--- Aim of the task ---
Take the material below and output exactly the run of lines from the one containing "[link] (109, 83)" down to the one containing "leer más [link] (83, 682)", with both included.

--- Supplied data ---

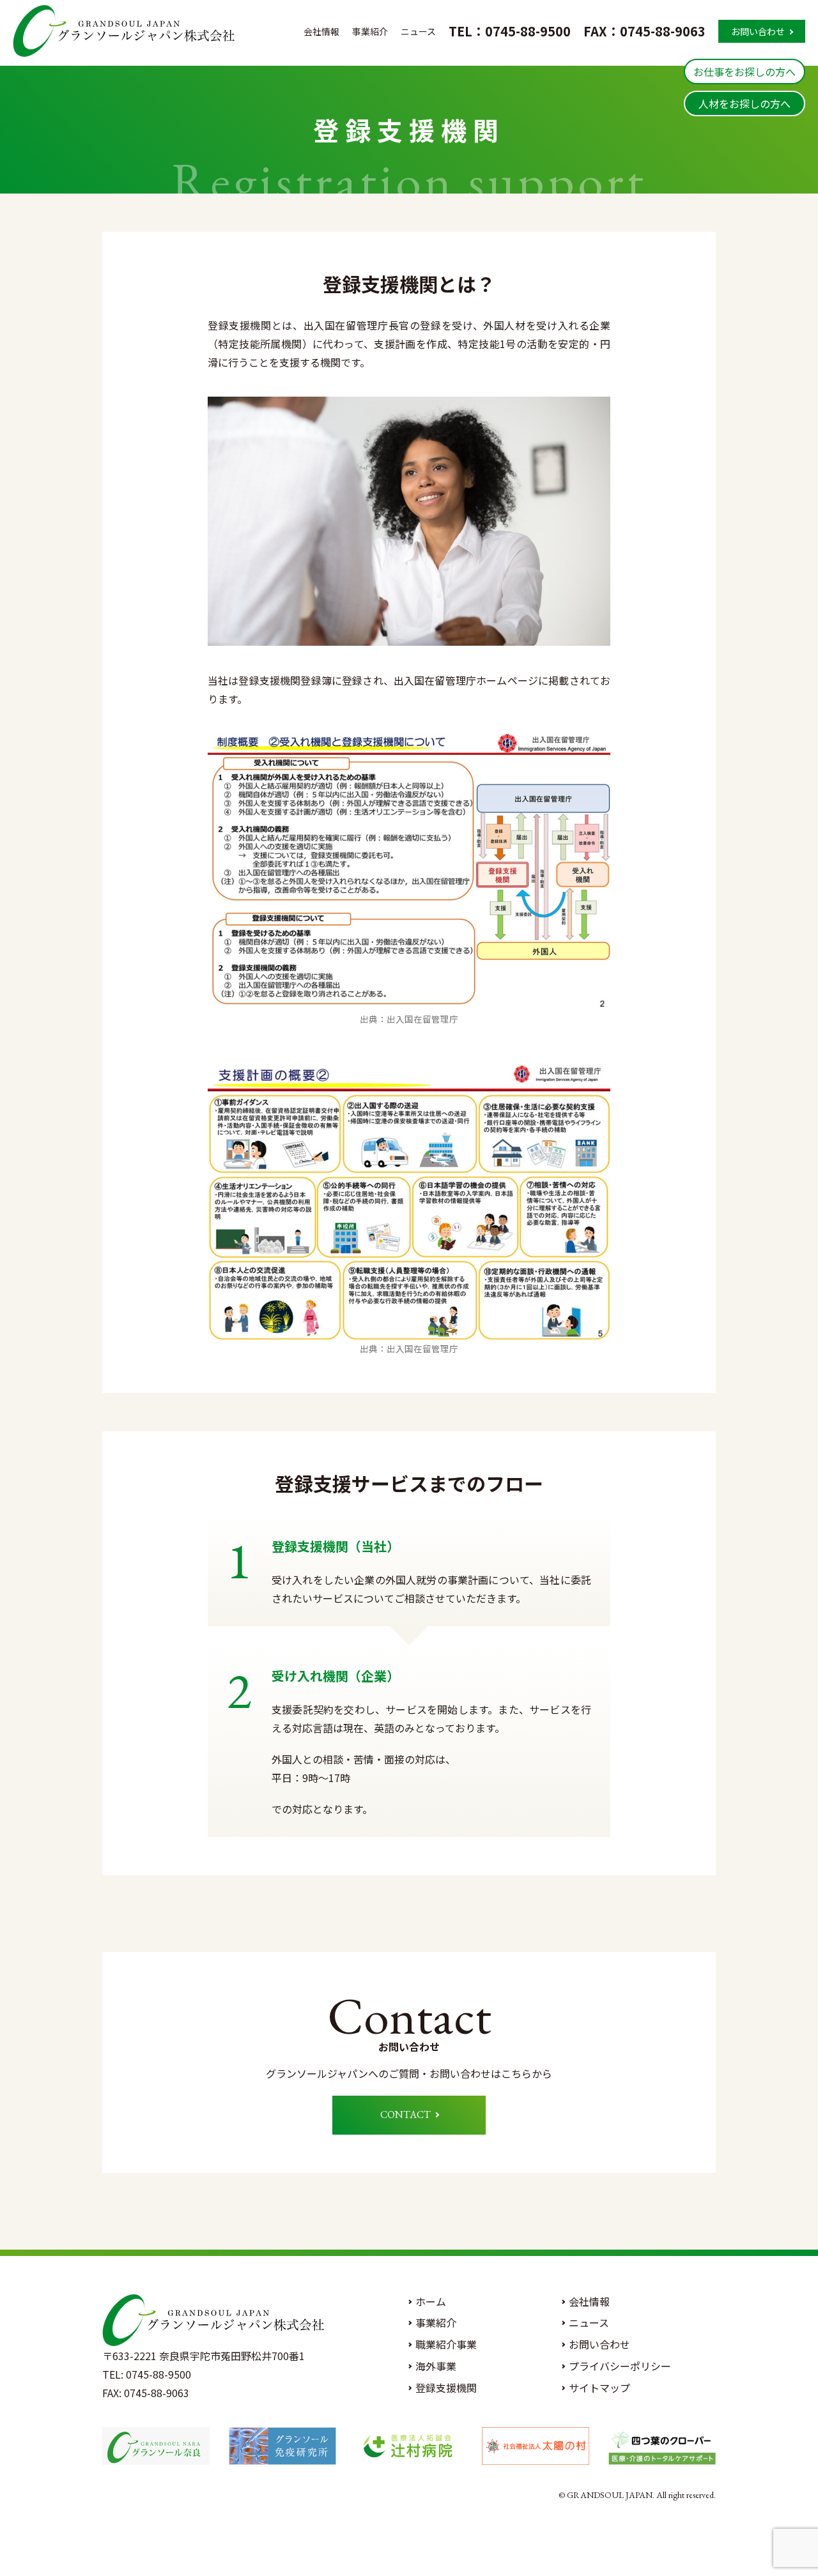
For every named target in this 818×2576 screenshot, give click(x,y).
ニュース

* * *

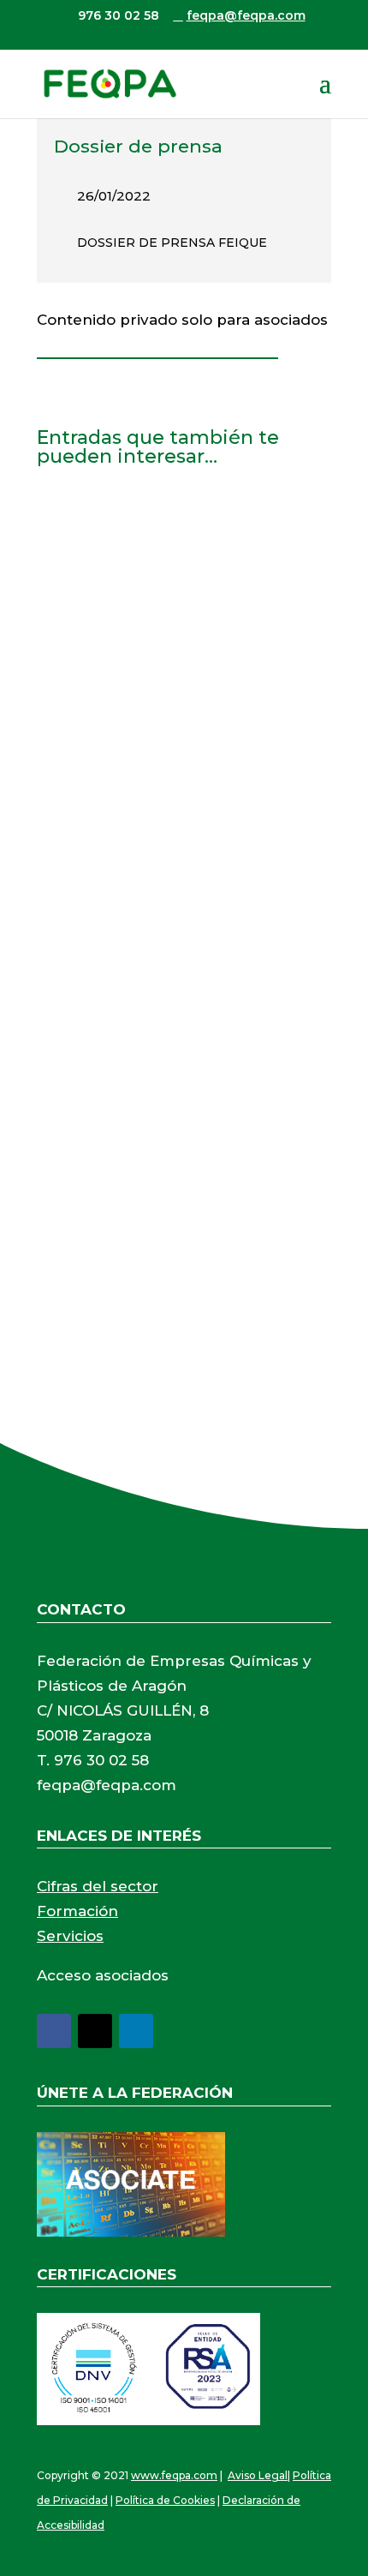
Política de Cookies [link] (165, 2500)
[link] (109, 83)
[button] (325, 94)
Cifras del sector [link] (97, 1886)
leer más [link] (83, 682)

--- Reply ---
[link] (109, 83)
[button] (325, 94)
Cifras del sector [link] (97, 1886)
leer más [link] (83, 682)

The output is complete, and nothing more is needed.